-- Given information follows --
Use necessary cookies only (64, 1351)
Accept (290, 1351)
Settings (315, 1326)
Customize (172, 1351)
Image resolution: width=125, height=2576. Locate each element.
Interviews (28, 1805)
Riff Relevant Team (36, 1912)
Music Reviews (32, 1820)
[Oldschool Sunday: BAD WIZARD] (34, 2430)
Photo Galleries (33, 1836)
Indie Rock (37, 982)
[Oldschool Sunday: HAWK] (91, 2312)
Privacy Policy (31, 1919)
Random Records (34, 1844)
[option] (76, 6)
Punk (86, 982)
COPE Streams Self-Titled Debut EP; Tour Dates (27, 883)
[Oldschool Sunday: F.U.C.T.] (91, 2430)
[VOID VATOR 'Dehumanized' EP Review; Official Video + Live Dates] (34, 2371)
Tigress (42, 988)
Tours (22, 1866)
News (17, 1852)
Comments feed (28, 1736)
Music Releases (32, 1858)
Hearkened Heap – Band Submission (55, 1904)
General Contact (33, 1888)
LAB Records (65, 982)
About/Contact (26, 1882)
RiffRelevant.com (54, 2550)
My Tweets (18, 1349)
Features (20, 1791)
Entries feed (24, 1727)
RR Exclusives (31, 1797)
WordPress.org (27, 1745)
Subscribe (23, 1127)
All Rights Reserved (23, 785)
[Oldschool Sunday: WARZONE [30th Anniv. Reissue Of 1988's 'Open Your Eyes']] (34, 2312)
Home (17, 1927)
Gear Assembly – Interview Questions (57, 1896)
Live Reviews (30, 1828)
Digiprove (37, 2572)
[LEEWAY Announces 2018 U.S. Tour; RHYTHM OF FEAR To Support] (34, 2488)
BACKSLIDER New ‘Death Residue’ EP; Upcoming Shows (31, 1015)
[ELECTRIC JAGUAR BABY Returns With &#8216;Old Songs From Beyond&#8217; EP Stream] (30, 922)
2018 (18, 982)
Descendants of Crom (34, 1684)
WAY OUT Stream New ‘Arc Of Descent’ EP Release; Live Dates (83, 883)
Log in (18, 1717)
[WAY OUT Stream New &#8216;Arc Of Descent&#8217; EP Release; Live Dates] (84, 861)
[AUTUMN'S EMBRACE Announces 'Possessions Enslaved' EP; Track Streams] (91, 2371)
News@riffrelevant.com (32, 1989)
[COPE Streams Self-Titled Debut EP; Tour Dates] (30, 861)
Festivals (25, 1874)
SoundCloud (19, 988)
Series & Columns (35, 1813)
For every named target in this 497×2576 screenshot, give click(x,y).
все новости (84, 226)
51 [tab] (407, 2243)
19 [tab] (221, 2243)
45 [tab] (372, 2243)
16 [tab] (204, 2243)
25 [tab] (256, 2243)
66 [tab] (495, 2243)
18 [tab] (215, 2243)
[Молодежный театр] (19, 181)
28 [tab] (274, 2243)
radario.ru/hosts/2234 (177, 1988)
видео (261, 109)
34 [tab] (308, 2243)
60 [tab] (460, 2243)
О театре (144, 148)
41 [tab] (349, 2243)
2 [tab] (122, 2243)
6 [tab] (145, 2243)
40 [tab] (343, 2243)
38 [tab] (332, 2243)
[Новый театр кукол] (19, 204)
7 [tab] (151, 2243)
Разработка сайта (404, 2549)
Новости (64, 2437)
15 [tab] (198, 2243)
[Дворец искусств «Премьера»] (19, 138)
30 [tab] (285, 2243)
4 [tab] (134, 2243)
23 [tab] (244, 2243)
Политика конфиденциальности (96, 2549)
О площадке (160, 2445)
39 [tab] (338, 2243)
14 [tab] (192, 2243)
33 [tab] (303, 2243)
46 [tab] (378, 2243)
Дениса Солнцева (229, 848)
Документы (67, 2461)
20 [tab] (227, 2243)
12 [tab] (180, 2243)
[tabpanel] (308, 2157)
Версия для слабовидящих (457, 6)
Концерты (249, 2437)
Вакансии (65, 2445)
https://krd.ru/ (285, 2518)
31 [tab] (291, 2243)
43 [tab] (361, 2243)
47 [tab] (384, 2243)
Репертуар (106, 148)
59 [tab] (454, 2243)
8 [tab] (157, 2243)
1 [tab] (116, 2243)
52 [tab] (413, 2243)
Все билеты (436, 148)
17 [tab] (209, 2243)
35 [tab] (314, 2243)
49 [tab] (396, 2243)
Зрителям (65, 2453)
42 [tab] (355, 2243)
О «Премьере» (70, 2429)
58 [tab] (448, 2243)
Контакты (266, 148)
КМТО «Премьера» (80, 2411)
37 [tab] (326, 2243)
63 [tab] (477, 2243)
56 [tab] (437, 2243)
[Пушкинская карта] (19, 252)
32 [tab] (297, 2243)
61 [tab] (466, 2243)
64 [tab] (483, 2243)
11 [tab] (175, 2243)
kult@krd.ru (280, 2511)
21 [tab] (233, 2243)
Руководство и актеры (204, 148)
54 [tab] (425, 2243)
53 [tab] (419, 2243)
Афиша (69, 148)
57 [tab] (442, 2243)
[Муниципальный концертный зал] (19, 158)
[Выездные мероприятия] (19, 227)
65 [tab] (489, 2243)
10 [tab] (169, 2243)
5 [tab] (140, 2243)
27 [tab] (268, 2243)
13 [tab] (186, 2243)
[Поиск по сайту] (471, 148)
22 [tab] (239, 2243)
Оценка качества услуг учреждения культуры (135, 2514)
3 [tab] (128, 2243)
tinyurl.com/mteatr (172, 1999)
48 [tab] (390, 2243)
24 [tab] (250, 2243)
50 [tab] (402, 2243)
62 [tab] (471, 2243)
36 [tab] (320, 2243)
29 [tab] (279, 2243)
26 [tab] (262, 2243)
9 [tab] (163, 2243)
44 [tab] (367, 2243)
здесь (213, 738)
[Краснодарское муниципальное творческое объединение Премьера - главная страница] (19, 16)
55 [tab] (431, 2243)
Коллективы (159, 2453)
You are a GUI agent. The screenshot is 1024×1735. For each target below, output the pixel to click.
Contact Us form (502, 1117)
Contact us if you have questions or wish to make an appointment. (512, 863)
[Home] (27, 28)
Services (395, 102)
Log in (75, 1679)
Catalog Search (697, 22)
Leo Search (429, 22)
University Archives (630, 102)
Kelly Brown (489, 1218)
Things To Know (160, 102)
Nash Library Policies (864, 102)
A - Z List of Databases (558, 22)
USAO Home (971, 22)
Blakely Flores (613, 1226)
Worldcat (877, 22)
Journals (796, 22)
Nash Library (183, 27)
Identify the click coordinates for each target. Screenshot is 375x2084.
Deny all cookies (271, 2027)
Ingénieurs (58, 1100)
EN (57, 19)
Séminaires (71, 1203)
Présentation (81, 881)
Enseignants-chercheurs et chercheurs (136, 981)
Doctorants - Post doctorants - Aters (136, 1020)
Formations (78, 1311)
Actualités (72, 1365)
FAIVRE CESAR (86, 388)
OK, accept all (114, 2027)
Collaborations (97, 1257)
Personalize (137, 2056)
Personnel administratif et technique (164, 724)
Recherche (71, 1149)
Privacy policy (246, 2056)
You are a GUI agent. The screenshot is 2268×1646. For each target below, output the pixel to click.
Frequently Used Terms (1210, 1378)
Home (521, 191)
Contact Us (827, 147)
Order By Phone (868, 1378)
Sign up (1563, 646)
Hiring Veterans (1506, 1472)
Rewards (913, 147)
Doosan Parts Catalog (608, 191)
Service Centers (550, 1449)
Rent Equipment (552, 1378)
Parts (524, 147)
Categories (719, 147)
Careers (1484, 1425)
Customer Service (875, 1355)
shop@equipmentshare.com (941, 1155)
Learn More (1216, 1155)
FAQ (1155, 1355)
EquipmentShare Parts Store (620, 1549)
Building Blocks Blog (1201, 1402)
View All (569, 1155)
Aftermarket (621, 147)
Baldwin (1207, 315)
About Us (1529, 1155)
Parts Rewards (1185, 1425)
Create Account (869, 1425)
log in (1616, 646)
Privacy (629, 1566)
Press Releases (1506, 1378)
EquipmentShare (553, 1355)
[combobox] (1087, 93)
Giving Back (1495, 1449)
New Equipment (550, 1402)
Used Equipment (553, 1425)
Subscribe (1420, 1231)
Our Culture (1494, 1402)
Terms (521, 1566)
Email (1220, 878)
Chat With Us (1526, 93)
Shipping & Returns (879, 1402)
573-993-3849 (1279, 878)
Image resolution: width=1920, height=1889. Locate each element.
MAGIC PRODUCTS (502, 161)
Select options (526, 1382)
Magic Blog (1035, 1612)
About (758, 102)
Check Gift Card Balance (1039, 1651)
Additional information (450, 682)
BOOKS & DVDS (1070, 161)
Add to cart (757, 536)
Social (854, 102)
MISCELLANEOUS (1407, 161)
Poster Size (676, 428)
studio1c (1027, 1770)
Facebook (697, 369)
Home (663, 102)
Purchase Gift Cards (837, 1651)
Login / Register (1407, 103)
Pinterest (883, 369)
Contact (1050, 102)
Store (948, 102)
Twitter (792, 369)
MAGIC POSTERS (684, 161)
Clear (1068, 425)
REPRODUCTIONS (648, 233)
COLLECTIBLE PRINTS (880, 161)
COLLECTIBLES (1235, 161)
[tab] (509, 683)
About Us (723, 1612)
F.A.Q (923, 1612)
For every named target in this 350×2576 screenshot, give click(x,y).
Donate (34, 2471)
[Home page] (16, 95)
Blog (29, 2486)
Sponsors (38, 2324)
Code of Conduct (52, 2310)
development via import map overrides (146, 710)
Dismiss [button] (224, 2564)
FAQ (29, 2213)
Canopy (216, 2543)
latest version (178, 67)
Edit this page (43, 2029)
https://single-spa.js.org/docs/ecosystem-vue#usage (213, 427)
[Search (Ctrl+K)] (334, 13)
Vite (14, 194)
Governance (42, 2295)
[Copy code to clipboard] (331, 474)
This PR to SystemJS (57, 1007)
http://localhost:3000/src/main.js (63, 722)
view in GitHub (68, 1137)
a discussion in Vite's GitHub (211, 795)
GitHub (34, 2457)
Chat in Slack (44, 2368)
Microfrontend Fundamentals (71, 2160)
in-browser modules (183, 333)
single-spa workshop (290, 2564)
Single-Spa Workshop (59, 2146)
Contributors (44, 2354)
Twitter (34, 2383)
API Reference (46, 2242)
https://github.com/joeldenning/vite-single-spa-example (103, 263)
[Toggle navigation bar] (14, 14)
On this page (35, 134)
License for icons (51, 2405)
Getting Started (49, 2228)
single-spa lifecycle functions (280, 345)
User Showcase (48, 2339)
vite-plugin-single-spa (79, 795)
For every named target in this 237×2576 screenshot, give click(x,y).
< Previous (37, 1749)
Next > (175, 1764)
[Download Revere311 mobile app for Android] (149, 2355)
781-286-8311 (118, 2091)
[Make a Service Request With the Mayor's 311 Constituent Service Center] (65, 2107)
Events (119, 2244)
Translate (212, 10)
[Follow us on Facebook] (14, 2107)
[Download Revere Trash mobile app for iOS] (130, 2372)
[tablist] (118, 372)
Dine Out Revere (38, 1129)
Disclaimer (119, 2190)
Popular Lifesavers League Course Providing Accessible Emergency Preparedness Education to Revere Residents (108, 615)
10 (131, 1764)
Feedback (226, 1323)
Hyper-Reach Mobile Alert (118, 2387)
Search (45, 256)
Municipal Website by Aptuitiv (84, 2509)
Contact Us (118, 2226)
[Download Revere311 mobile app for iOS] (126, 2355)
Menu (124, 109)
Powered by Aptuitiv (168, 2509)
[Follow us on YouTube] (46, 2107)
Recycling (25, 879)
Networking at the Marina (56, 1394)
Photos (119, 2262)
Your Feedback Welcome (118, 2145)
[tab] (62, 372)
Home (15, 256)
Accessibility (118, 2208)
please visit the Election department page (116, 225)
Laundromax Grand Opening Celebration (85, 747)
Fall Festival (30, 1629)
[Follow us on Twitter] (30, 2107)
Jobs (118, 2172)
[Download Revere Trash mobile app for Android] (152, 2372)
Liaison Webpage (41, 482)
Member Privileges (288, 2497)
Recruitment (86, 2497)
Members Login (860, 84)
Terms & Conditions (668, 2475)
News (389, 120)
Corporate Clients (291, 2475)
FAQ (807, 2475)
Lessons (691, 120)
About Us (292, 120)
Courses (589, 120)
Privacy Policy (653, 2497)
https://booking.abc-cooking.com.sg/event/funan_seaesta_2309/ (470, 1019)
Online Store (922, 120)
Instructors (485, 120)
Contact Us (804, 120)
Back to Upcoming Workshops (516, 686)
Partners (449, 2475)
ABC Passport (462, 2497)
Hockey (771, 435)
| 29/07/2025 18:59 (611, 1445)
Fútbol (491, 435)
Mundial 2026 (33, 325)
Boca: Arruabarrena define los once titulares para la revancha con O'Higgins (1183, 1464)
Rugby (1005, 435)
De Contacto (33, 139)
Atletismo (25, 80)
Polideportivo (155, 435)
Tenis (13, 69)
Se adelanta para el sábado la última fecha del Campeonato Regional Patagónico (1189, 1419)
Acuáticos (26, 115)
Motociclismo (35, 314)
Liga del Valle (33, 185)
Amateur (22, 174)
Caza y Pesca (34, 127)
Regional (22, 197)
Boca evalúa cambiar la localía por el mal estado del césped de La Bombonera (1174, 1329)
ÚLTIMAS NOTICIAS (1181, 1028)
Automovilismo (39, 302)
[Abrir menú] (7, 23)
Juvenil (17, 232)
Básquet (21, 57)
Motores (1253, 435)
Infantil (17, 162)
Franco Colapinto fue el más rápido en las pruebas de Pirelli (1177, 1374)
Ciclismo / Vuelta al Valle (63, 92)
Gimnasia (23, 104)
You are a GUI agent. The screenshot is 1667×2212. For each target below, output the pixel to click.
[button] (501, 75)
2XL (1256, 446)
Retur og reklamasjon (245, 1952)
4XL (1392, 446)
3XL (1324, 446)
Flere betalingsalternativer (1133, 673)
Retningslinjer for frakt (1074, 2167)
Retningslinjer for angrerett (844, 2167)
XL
-- Given information concluded --
» **Task details**: Show all lines above holding "Store".

» **Answer to this task**:
EquipmentShare Parts Store (620, 1549)
Store (948, 102)
Online Store (922, 120)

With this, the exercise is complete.